═══ Extracted data ═══

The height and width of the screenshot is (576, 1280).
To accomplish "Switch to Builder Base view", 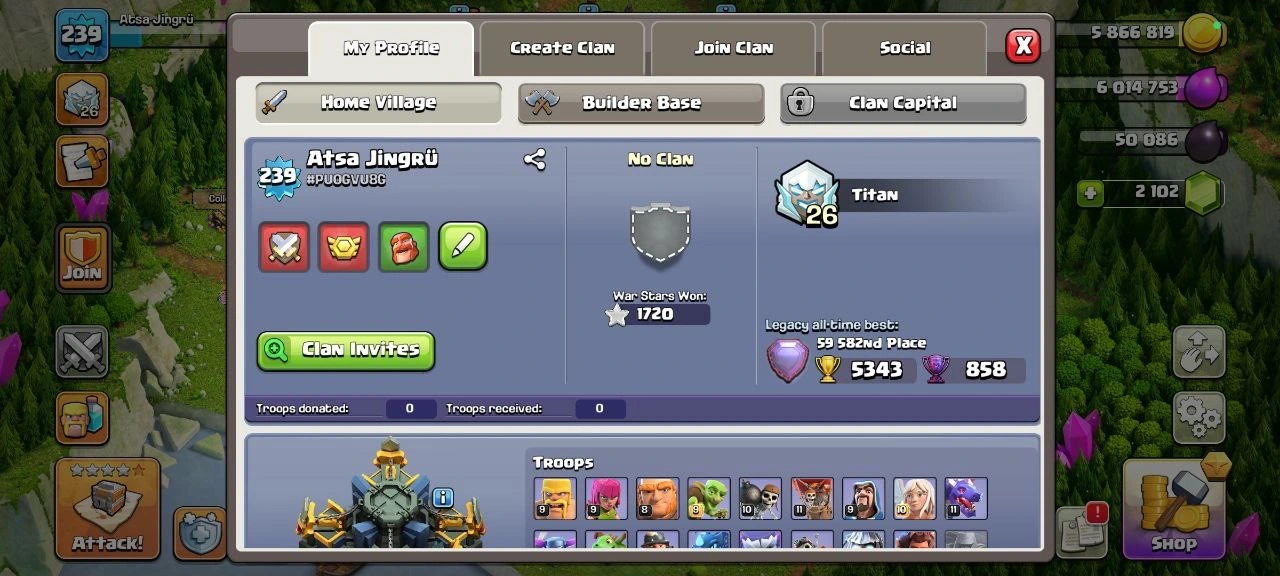I will tap(641, 103).
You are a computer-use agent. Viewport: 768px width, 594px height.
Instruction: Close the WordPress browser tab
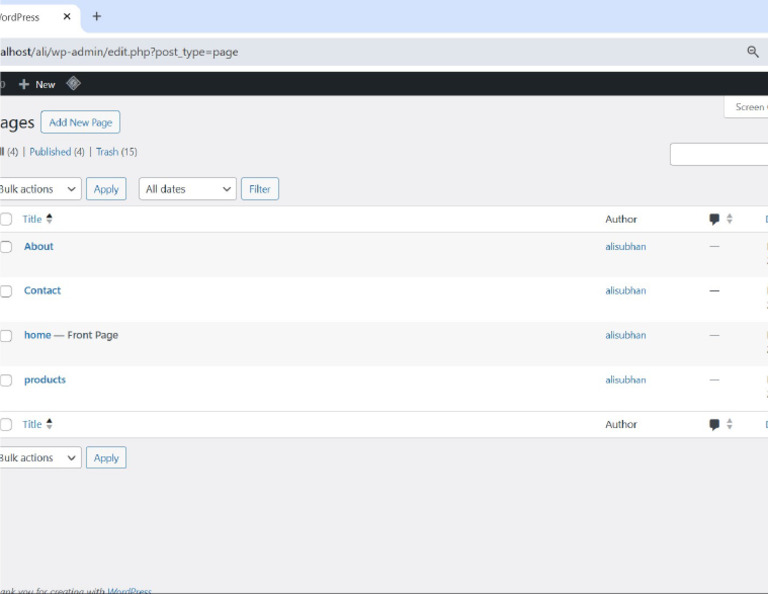[67, 17]
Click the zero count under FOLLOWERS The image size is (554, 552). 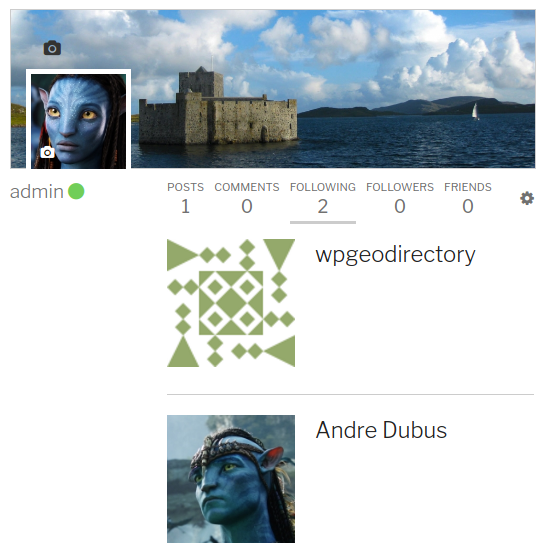(400, 206)
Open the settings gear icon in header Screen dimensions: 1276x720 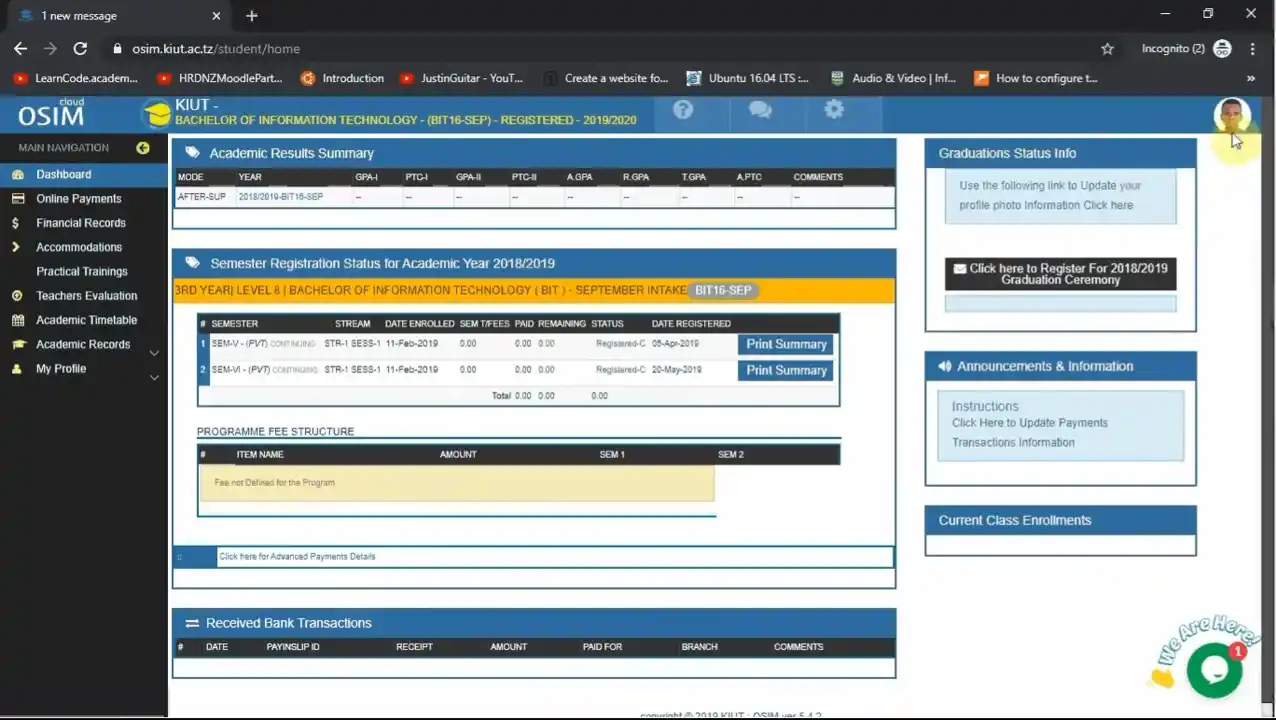pos(834,111)
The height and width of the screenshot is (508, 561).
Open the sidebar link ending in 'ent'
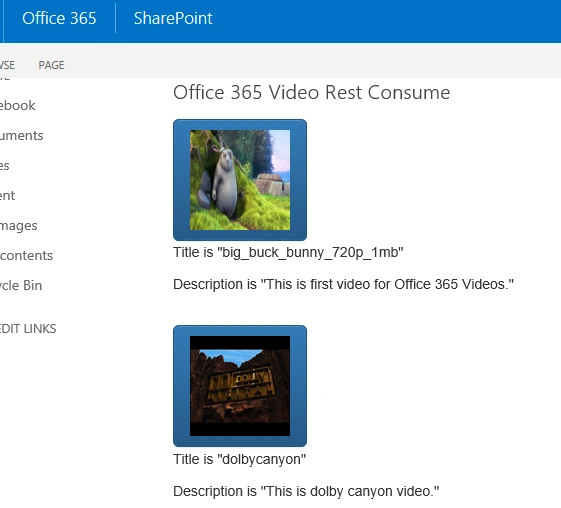click(x=8, y=196)
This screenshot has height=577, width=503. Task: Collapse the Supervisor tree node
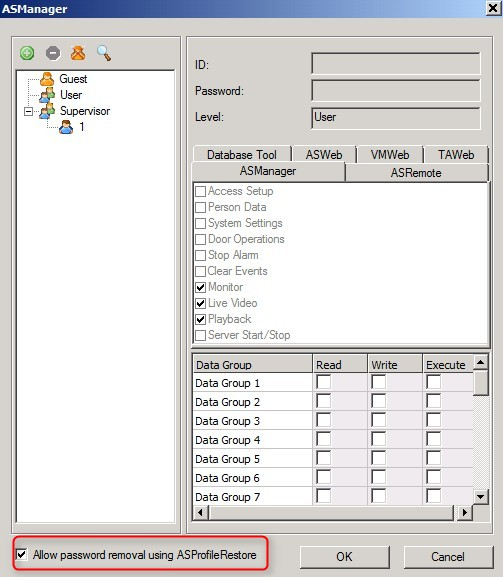28,111
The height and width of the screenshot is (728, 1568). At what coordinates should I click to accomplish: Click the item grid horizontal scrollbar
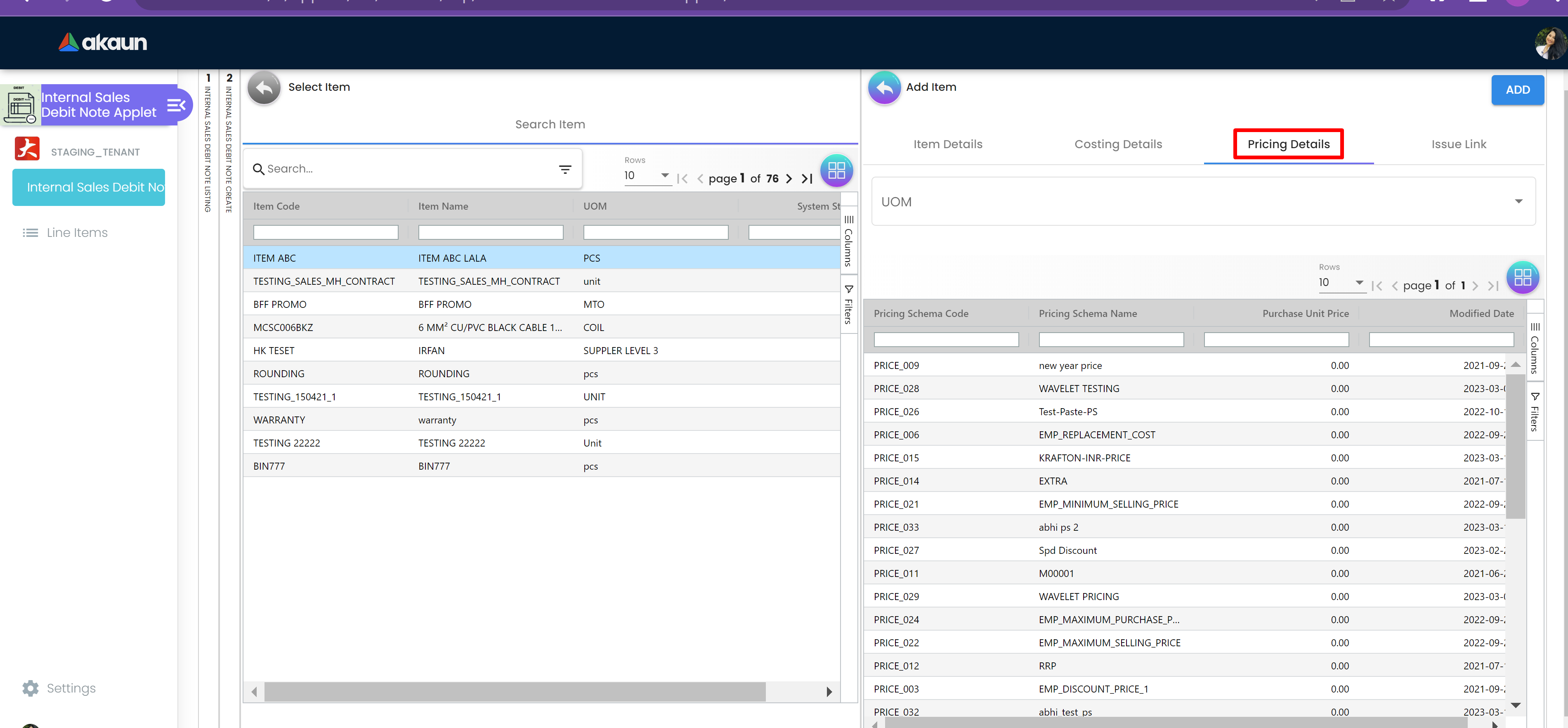tap(515, 692)
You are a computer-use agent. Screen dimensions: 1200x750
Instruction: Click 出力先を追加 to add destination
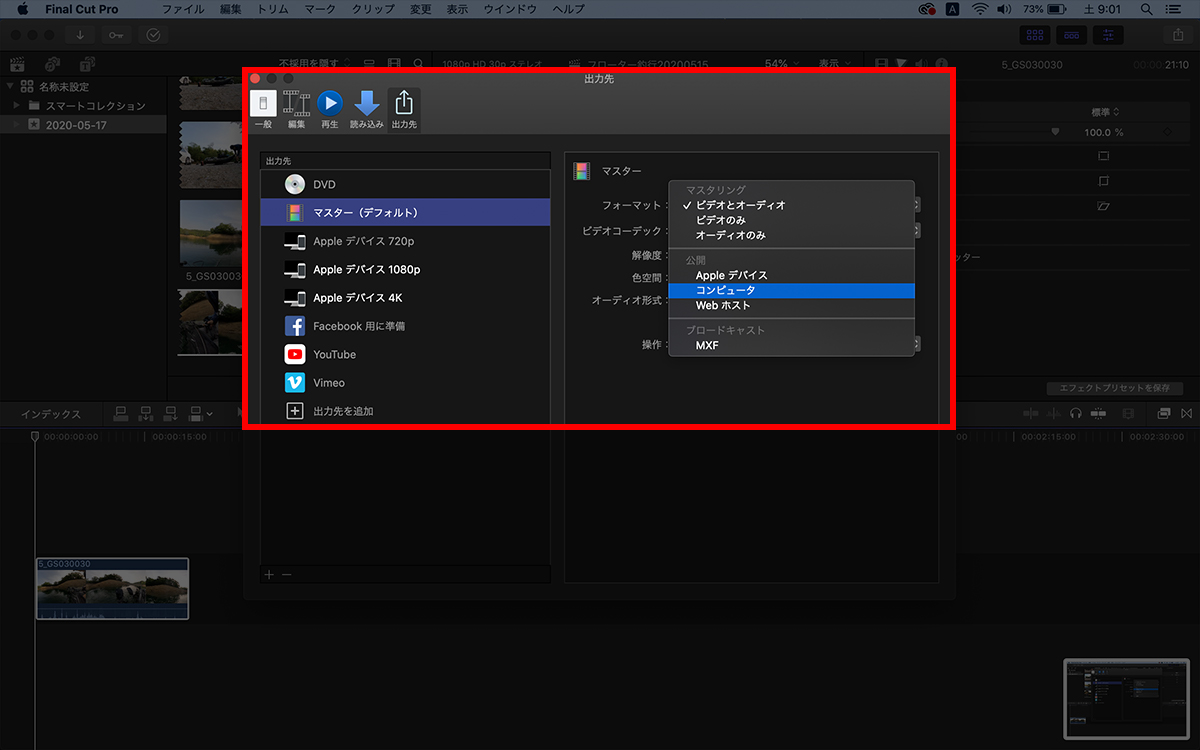(x=342, y=411)
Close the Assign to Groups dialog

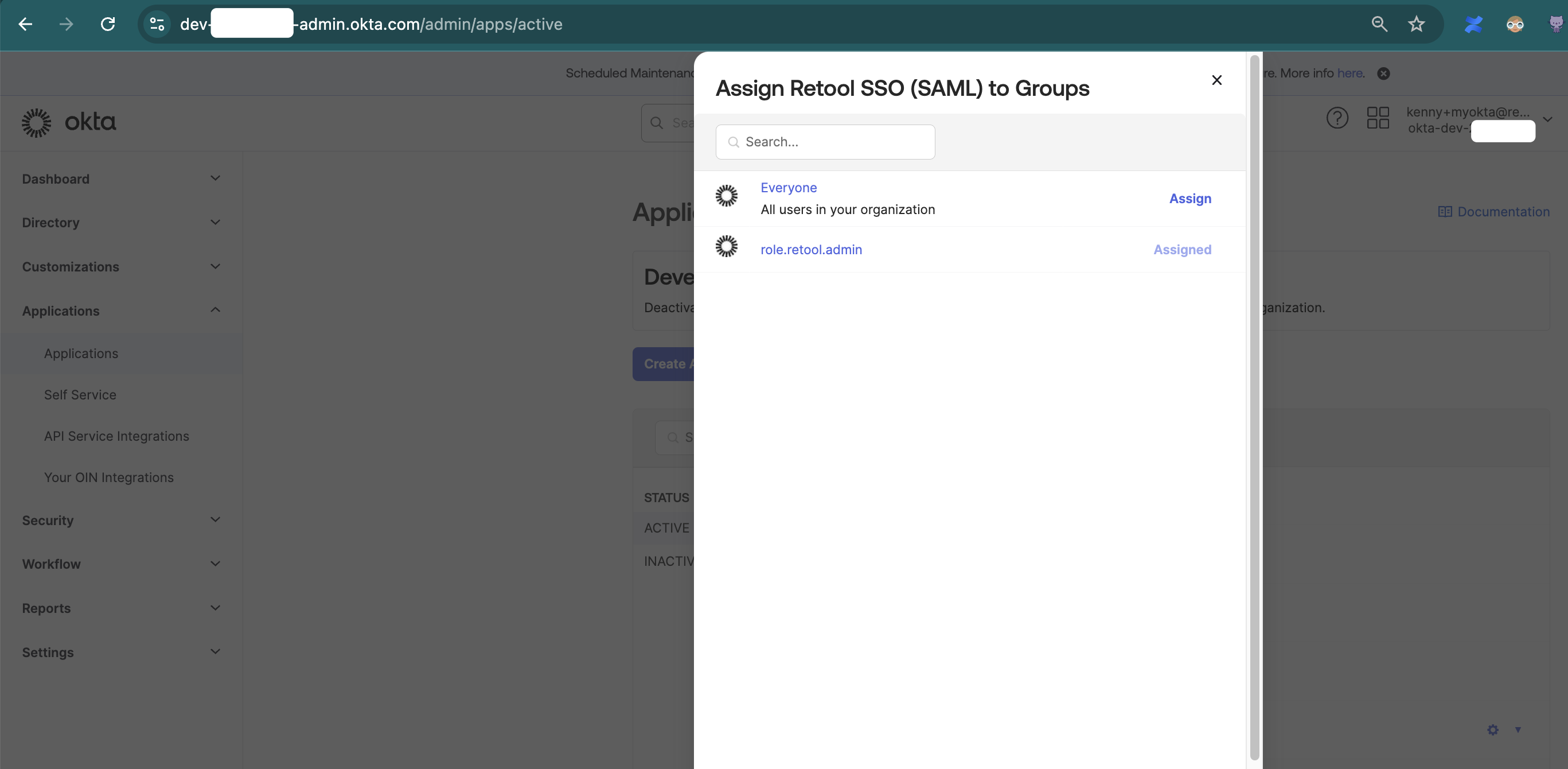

═══

[Objective] Could you write out the material, word for word, from the line containing "The height and width of the screenshot is (508, 561)." through the end of the material? Leave the pictures out of your answer.

[Full output]
The height and width of the screenshot is (508, 561).
Open the sidebar link ending in 'ent'
click(x=8, y=196)
This screenshot has height=577, width=503. Task: Collapse the Supervisor tree node
28,111
The height and width of the screenshot is (728, 1568). At what coordinates should I click to accomplish: Click the item grid horizontal scrollbar
tap(515, 692)
You are a computer-use agent. Screen dimensions: 1200x750
Instruction: Click 出力先を追加 to add destination
(x=342, y=411)
Close the Assign to Groups dialog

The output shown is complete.